What the task requires:
When you copy the material below, keep every line exact and leave each picture out.
#####
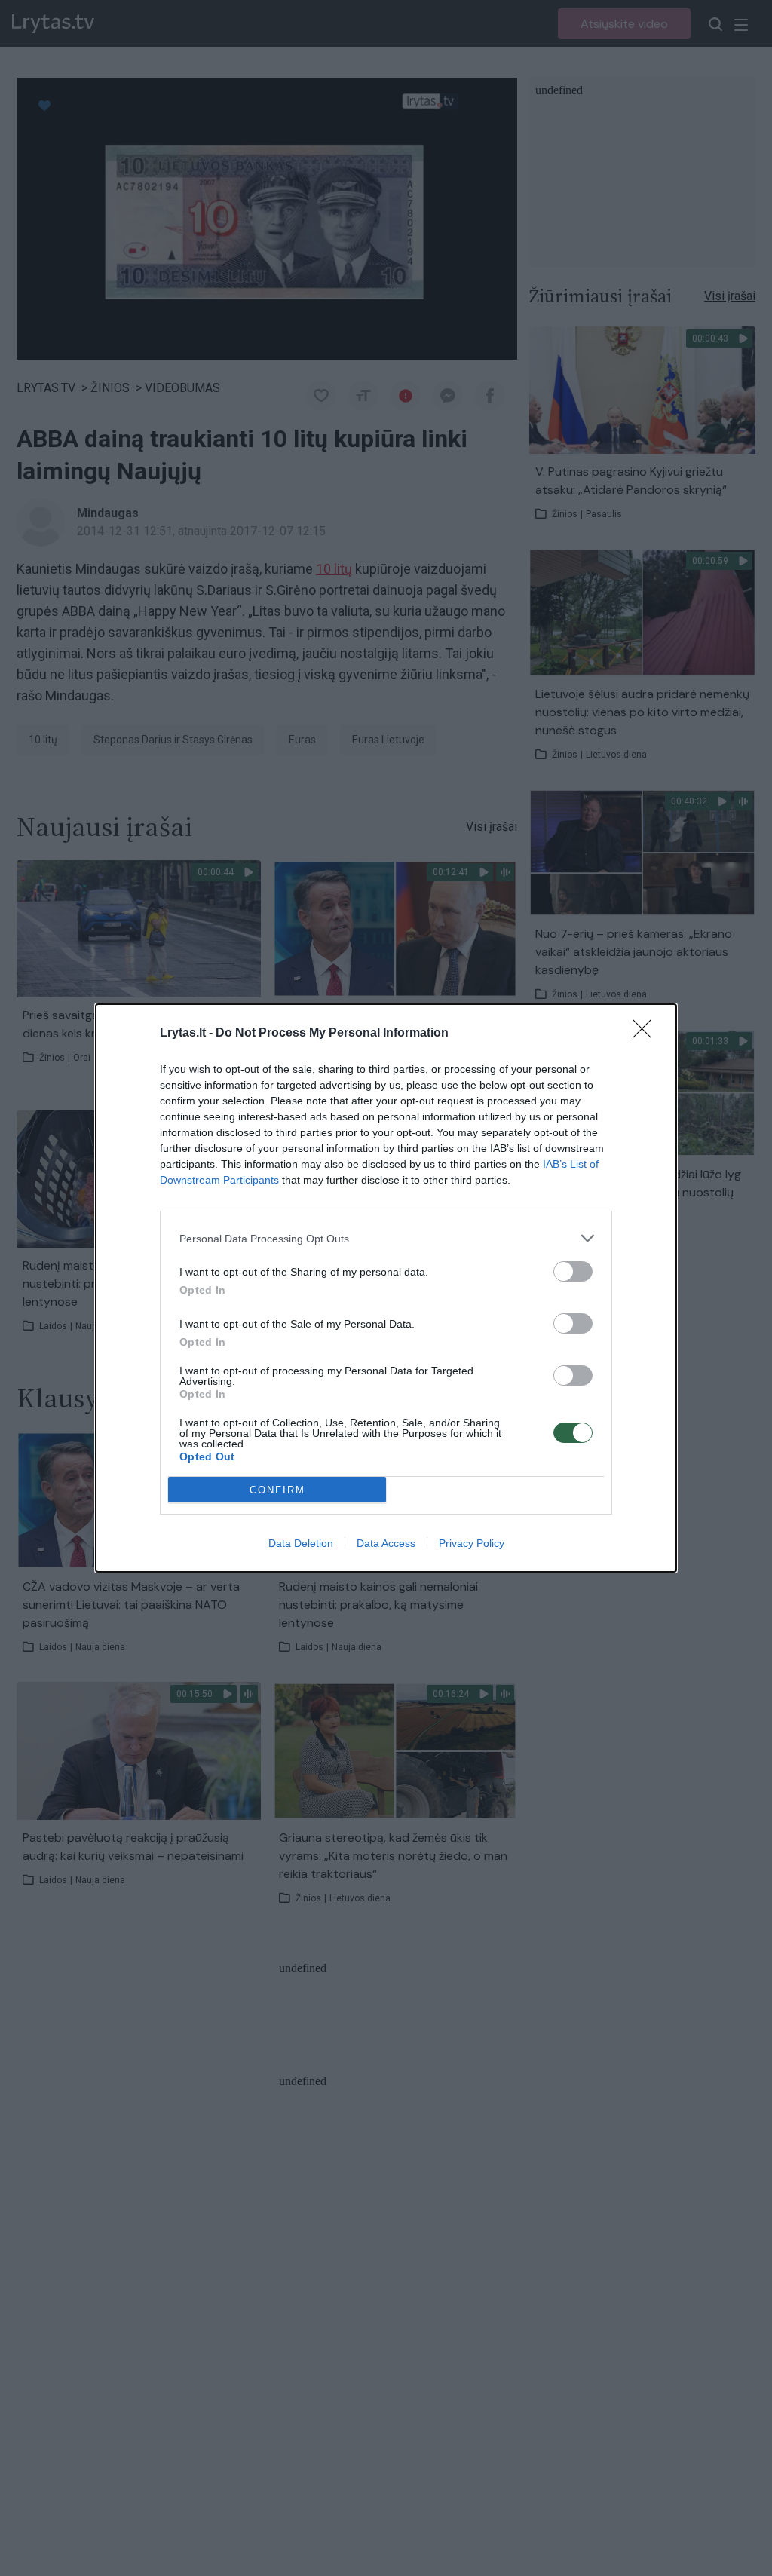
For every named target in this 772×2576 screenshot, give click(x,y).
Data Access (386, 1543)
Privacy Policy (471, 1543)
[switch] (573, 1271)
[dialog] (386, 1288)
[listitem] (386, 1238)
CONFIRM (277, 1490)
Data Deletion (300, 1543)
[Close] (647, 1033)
#####
Task answer:
For every named target in this 772×2576 screenshot, give click(x,y).
Data Access (386, 1543)
Privacy Policy (471, 1543)
[switch] (573, 1271)
[dialog] (386, 1288)
[listitem] (386, 1238)
CONFIRM (277, 1490)
Data Deletion (300, 1543)
[Close] (647, 1033)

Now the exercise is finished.